As teachers, we want to encourage risk taking … when it comes to language, that is. Korean students can be nervous about giving the wrong answer. To fight this, it can be a good idea to “take the sting out of” wrong answers.
For example, if a teacher asks a student what color the sky is, and the student answers “green,” she’s likely to get laughed at. Consider how the following teacher remarks can make her feel more comfortable:
- Good guess, but you’re getting green confused with a different color. Try again.
- Not quite. Don’t worry, you’re not the first person to get colors confused.
- Good guess! But not a perfect guess. Try it again.
Of course, teachers don’t always have to go to great lengths to help students avoid embarrassment. Sometimes a simple, “Hm, not quite!” is enough.

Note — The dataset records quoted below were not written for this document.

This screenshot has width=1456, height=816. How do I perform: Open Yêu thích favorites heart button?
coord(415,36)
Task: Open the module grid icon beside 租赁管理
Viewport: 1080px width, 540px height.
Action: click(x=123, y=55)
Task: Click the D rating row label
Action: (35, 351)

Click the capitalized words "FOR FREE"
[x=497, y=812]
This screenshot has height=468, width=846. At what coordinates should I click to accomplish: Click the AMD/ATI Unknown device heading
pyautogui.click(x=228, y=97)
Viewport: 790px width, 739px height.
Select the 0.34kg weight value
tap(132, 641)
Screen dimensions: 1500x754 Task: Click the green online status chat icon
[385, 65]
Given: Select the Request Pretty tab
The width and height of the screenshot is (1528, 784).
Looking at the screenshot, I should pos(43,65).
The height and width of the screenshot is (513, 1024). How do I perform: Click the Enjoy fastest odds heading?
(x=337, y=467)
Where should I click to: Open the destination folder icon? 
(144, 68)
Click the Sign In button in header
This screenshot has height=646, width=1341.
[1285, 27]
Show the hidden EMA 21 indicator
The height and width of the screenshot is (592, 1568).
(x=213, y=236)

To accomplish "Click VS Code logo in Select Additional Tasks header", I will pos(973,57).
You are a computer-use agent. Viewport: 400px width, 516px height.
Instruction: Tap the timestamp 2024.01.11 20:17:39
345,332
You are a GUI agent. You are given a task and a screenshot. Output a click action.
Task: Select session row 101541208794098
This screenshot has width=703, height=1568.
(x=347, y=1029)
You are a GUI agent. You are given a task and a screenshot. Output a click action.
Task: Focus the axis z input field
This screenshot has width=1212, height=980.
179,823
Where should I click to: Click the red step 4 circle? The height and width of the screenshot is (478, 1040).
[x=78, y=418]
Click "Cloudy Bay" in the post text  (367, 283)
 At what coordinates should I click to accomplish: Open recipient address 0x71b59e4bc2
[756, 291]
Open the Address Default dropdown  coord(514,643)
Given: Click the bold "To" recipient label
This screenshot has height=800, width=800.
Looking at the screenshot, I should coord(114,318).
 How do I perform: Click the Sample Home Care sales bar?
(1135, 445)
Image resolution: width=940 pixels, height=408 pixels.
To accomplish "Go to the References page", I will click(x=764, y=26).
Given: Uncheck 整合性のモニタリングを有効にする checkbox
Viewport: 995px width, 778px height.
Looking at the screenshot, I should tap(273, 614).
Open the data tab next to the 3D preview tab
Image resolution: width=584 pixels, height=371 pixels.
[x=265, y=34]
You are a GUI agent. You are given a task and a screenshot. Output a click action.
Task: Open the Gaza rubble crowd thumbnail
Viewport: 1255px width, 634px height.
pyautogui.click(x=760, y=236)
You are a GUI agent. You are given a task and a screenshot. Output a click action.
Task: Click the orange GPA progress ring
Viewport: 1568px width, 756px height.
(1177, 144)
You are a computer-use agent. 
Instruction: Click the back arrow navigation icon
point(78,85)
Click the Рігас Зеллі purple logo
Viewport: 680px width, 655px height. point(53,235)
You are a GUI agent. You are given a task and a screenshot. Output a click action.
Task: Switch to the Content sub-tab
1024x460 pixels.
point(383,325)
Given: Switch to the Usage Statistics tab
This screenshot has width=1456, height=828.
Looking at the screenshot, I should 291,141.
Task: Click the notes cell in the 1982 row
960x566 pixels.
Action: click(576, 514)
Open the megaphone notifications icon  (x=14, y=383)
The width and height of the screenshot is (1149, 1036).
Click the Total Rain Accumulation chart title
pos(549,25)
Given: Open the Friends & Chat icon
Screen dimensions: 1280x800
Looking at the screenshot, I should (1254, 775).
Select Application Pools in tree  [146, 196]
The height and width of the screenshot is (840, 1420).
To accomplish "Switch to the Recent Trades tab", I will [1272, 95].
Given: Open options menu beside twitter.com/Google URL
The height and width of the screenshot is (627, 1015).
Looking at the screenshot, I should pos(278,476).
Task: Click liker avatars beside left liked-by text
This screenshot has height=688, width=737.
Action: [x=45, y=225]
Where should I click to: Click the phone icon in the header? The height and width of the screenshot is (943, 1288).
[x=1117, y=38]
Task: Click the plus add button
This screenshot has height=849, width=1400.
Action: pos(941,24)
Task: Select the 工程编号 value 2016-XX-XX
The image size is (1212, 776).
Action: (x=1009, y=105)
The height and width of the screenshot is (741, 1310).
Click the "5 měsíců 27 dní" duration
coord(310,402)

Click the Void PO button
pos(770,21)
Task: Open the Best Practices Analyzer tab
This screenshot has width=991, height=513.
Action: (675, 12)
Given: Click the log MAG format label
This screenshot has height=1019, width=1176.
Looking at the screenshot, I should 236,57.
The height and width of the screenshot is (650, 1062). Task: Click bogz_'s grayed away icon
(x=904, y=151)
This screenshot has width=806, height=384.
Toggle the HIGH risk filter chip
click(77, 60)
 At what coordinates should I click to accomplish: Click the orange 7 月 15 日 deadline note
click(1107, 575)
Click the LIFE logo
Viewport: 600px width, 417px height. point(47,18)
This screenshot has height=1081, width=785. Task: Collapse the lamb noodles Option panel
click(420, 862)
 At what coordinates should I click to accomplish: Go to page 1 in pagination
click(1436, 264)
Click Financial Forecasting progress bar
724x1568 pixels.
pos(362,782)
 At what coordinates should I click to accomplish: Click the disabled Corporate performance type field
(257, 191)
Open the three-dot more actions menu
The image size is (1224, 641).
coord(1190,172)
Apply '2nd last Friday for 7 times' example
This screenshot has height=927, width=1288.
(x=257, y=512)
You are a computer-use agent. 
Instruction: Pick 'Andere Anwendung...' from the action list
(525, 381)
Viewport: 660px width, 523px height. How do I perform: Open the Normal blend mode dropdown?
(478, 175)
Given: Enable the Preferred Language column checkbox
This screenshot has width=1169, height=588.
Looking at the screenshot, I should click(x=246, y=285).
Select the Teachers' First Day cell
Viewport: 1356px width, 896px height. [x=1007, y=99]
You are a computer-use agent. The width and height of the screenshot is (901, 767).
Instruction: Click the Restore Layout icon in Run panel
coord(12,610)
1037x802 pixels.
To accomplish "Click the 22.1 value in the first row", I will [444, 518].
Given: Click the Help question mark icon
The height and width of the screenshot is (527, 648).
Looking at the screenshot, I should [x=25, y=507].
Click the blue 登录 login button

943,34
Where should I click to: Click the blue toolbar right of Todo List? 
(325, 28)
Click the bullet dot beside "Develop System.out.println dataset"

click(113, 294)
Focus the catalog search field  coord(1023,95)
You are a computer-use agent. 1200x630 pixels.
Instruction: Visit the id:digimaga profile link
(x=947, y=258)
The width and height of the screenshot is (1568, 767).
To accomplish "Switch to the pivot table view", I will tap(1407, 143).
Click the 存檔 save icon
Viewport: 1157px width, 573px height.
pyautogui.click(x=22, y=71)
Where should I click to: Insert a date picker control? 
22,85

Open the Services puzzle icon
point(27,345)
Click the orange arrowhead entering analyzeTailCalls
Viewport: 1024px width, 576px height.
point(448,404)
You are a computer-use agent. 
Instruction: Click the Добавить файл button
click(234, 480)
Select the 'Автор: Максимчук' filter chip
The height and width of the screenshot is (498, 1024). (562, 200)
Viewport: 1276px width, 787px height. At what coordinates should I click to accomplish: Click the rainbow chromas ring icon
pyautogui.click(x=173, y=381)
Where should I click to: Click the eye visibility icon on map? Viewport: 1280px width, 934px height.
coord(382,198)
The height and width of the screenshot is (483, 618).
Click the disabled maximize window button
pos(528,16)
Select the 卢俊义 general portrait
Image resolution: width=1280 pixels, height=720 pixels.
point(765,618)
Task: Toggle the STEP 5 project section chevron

Also, don’t forget to be strict when necessary. While we want to create a stress-free environment in which students can practice English, sometimes a student’s attitude won’t always be on par with your expectations. In these cases, it’s fine to let him know that you expect better effort from him … and this is a skill that perhaps we can go into more detail with in a later post.
2. Balance accuracy with fluency
First, some clarification:
- Accuracy: Using proper grammar
- Fluency: Being easily understood
This can be a difficult balance. If a teacher focuses too much on accuracy, students will feel frustrated and will struggle to communicate out of fear of making mistakes. However, not focusing on accuracy enough can lead to bad habits that will be difficult to remedy later on. Unfortunately, there’s no magic rule that can tell a teacher how much to focus on one or the other; it changes depending on the student’s level and needs. You as a teacher need to use your own best judgment to figure out the right amount of each.
3. Give feedback after the student is done
This isn’t always the best method, but generally, if a teacher corrects students during the middle of their language production, it interrupts them and reduces fluency. It’s best to wait until the student is finished, make corrections, then have the student reproduce the English with your recommendations.
4. Balance quality of feedback with time
In a perfect world, a teacher would have limitless time to focus on each student. But class time is finite. Teachers shouldn’t feel bad if they need to sacrifice a few pieces of advice for the sake of the overall program. Sometimes we just have to say, “Good work,” and move on.